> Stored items

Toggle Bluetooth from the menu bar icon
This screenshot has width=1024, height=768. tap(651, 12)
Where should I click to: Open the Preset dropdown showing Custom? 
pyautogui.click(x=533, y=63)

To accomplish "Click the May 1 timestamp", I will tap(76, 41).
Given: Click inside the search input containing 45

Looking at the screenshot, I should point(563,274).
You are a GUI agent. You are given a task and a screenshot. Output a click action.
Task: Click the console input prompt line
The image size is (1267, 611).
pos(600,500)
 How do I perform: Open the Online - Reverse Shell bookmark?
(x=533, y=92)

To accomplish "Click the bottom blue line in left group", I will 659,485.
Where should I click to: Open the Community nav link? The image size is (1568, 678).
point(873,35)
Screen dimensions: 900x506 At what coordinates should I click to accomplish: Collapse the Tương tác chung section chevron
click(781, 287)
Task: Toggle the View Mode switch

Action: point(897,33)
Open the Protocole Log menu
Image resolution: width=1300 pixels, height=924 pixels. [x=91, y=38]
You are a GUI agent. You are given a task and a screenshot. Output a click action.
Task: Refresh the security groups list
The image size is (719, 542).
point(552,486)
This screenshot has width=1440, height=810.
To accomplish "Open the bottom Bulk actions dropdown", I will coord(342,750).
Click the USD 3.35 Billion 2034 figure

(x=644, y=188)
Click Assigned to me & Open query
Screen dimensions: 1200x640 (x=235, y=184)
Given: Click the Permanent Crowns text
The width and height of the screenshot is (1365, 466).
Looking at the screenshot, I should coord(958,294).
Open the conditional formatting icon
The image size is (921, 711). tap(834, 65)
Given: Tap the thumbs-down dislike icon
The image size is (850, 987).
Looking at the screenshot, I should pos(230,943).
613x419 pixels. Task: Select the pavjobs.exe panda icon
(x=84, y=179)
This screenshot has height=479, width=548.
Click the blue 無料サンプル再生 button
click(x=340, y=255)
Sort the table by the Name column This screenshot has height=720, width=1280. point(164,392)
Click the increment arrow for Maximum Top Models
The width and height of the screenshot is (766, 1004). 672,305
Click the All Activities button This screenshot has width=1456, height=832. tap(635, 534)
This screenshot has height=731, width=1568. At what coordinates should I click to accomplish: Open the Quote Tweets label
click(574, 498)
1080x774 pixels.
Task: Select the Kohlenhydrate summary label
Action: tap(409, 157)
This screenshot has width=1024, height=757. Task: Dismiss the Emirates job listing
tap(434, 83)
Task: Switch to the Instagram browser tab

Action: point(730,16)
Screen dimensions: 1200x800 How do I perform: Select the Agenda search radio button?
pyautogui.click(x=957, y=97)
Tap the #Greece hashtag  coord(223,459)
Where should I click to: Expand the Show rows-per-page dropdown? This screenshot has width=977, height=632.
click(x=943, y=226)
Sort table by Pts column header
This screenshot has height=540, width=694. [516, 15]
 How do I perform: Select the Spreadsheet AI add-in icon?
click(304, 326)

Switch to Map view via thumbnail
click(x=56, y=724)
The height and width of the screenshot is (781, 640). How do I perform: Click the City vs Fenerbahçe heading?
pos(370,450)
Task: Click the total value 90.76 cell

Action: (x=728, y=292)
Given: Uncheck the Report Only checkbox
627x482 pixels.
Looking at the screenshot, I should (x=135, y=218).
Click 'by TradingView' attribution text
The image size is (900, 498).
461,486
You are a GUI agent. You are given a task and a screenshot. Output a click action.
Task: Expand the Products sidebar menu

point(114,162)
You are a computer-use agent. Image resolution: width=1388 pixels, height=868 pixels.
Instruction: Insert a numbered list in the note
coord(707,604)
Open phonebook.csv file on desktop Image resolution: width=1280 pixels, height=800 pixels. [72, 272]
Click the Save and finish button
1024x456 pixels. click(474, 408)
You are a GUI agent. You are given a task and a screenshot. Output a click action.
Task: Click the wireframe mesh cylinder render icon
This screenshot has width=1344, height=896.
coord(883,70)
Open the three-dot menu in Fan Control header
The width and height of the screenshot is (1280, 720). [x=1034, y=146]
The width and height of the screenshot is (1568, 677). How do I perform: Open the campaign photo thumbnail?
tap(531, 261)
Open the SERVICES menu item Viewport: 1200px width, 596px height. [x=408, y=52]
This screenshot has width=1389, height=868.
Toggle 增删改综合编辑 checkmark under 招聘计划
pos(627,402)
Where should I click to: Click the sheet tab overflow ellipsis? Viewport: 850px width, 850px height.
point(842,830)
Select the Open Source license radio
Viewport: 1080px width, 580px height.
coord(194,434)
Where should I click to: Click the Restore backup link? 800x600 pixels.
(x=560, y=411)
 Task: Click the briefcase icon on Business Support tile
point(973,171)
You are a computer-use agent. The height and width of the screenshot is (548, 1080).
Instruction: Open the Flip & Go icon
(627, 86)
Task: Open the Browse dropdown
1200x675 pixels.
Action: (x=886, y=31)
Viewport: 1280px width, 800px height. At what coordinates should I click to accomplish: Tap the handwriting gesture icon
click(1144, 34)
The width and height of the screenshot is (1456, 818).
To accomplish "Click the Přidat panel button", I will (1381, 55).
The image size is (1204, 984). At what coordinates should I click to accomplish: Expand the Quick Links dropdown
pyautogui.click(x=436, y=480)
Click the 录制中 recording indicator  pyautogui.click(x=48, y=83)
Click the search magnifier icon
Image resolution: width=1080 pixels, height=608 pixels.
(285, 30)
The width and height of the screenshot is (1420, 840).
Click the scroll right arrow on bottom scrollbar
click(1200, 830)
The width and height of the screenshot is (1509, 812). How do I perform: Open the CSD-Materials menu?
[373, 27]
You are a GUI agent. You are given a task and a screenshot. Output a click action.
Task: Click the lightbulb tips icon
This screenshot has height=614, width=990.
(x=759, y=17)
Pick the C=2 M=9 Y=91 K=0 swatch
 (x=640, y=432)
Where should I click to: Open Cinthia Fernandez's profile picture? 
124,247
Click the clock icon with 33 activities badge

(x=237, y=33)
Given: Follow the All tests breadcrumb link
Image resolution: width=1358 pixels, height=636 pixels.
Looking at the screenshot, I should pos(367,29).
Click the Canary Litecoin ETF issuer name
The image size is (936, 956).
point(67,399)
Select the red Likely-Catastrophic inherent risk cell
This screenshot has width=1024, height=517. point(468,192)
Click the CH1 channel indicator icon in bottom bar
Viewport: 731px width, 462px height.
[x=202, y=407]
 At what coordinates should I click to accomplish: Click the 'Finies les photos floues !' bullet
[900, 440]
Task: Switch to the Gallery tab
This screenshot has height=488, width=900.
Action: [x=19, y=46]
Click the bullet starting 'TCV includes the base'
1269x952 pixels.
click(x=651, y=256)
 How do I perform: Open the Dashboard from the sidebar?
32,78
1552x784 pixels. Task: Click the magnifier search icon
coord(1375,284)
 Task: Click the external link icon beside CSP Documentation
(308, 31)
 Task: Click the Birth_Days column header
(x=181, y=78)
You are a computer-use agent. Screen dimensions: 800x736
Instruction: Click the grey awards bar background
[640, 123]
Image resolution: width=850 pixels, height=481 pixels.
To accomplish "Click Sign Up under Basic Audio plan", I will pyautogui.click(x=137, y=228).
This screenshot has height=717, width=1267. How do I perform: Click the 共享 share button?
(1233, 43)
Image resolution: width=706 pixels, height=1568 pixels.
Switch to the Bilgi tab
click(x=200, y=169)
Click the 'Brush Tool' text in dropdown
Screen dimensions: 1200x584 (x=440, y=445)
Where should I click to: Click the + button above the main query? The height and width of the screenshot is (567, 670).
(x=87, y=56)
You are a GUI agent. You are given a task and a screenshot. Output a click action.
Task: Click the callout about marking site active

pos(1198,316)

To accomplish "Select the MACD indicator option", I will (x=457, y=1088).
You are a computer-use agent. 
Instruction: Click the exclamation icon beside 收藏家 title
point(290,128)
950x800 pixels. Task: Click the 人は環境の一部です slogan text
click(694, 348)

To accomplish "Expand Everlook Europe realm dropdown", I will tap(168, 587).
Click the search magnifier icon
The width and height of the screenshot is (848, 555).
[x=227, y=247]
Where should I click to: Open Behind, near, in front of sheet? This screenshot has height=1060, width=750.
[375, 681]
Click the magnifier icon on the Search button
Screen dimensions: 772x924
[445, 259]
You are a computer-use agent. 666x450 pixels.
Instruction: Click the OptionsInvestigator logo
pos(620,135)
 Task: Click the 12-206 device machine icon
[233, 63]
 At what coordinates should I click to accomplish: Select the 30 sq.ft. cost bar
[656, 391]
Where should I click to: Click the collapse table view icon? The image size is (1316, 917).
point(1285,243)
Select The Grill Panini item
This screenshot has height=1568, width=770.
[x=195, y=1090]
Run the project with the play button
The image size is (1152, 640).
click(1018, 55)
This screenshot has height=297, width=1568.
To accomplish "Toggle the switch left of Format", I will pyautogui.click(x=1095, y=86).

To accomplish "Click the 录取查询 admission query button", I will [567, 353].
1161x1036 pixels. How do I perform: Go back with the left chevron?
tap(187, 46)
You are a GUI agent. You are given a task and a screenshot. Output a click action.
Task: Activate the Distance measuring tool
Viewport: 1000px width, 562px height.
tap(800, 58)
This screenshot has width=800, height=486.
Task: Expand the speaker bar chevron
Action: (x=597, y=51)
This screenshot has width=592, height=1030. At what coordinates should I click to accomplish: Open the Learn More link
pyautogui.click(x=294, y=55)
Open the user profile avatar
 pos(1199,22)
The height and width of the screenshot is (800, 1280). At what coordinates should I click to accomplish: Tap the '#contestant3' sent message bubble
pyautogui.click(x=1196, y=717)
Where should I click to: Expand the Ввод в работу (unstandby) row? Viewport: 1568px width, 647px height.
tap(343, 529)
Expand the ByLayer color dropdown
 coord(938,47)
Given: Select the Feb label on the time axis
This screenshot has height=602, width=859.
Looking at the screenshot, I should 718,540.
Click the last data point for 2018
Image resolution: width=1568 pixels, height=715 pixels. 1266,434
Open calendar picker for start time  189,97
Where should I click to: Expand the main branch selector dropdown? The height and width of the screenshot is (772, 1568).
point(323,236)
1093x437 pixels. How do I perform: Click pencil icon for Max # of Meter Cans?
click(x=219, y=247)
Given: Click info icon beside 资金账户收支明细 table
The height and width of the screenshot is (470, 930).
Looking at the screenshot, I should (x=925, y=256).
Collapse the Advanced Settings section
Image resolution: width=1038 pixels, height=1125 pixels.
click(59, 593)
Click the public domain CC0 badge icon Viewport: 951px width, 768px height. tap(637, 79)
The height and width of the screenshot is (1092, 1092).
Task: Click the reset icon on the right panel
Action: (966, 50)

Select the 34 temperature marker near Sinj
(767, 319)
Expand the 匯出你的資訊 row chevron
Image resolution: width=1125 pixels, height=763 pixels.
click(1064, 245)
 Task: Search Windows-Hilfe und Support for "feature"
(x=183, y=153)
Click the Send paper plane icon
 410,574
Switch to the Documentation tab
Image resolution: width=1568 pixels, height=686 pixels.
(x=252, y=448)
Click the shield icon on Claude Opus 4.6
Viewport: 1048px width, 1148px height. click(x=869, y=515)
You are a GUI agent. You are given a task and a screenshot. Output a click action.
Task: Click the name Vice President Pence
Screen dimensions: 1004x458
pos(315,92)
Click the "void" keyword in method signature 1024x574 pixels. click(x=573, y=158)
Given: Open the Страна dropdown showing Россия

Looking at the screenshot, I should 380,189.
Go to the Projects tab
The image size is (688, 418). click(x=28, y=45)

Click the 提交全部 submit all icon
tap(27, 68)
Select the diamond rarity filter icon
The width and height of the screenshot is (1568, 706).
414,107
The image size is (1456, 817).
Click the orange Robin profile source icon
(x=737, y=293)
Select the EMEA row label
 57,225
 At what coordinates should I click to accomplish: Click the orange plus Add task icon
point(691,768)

> Exercise objective
All lines in the records above with "indicator" need to be found and copied.

> Written solution
Click the 录制中 recording indicator  pyautogui.click(x=48, y=83)
Click the CH1 channel indicator icon in bottom bar
To accomplish "Select the MACD indicator option", I will (x=457, y=1088).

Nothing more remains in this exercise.